PROVIDED ENTRIES:
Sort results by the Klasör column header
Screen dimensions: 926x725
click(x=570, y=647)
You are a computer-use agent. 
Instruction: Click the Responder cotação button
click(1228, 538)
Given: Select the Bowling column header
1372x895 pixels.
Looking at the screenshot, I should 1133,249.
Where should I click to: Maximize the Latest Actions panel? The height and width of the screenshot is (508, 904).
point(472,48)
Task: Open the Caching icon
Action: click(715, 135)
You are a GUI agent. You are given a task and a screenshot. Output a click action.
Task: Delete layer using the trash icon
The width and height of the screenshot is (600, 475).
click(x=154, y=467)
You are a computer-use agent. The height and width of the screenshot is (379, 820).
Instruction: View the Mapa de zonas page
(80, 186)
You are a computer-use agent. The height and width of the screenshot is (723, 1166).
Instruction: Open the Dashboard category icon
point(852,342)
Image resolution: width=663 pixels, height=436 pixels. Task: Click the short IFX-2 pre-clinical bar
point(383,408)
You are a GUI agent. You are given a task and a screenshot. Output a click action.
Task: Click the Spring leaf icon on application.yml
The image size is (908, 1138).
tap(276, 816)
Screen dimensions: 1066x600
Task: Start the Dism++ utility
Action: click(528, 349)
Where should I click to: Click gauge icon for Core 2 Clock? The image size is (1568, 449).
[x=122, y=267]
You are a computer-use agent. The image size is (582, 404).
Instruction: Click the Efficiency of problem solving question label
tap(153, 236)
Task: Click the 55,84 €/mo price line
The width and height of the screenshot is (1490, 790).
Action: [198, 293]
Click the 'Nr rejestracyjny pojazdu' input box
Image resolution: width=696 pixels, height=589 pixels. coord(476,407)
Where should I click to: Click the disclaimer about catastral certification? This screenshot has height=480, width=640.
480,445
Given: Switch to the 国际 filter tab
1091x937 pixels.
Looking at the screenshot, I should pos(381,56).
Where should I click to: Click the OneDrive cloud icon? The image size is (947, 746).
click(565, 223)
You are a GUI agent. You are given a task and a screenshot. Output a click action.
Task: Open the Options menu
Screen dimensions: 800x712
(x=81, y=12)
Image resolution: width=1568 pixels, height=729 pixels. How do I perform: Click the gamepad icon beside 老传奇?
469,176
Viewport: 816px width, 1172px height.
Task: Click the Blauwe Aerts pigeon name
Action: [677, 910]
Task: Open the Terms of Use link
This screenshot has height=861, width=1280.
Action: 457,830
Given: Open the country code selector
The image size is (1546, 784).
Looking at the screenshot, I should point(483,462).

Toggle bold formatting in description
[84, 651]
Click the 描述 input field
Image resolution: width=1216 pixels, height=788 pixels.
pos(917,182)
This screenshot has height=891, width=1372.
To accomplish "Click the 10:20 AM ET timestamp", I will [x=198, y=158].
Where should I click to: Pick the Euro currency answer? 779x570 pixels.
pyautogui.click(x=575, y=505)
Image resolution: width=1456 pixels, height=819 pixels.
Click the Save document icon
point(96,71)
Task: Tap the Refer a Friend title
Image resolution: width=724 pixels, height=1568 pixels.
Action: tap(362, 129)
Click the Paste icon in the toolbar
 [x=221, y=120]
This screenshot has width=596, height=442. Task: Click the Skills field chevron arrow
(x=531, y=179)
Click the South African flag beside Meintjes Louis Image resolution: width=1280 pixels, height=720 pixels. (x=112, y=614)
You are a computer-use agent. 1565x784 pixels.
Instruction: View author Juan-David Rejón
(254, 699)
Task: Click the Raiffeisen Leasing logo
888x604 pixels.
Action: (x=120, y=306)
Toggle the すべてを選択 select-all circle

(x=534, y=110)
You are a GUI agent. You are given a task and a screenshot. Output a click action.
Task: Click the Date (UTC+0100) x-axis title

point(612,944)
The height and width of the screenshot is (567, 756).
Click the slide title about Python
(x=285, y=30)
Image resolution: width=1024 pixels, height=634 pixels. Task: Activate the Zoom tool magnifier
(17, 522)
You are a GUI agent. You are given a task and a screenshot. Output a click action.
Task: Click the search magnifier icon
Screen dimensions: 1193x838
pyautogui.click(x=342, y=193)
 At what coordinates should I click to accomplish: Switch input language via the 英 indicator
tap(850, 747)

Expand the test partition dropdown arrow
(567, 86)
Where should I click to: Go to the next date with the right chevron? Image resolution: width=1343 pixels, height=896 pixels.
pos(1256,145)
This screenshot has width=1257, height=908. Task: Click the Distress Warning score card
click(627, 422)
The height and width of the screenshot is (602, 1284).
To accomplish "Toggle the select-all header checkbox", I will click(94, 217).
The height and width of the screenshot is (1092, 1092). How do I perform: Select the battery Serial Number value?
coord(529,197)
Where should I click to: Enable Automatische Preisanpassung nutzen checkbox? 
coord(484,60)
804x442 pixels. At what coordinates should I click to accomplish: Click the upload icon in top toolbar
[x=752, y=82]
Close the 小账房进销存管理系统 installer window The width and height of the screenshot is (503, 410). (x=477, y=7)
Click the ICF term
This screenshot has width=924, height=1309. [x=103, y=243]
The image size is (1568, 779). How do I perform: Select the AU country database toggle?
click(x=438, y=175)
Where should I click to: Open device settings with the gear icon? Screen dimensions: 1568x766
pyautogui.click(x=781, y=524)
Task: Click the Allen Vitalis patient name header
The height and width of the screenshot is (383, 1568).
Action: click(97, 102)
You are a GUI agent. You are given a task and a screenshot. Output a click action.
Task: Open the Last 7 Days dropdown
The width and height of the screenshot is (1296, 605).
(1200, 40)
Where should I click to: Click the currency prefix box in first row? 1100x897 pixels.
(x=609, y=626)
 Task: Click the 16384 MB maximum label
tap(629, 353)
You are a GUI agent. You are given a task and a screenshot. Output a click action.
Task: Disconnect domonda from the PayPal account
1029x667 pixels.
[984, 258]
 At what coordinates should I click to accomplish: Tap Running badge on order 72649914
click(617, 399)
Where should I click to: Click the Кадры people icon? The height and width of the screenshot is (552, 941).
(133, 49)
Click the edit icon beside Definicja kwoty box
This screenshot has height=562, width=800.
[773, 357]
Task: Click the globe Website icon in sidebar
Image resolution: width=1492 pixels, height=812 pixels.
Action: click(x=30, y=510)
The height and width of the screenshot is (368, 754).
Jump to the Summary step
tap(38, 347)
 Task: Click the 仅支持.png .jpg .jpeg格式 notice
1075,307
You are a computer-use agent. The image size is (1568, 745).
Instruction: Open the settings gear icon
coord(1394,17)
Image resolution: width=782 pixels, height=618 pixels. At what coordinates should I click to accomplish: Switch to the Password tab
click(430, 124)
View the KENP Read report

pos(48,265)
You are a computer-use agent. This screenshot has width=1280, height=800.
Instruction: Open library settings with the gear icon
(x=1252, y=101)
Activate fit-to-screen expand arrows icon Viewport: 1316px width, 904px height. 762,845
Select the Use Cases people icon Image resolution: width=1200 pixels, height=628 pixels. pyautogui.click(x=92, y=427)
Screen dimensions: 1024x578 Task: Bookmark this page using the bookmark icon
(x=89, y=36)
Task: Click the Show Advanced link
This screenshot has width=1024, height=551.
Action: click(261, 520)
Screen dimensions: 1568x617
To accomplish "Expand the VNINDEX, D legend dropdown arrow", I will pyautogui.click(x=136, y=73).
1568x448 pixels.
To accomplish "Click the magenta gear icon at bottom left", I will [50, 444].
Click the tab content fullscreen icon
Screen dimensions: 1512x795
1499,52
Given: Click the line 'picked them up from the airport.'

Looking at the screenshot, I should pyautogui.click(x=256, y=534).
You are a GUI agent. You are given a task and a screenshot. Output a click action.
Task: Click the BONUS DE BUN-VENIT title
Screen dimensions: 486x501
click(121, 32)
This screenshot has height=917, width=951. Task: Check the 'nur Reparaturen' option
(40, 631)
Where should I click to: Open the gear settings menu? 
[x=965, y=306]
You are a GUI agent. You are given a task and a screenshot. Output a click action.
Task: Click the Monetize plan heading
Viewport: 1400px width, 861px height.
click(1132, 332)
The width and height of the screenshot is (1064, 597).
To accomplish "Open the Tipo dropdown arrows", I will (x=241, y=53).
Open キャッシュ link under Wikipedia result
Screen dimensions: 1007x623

TASK ITEM:
Report every line containing the string "computer" in the material.

YOUR RESPONSE:
You are a computer-use agent. 
You are a computer-use agent. The height and width of the screenshot is (379, 820).
You are a computer-use agent. The height and width of the screenshot is (723, 1166).
You are a computer-use agent. The image size is (582, 404).
You are a computer-use agent. 1565x784 pixels.
You are a computer-use agent. The image size is (1568, 745).
You are a computer-use agent. This screenshot has width=1280, height=800.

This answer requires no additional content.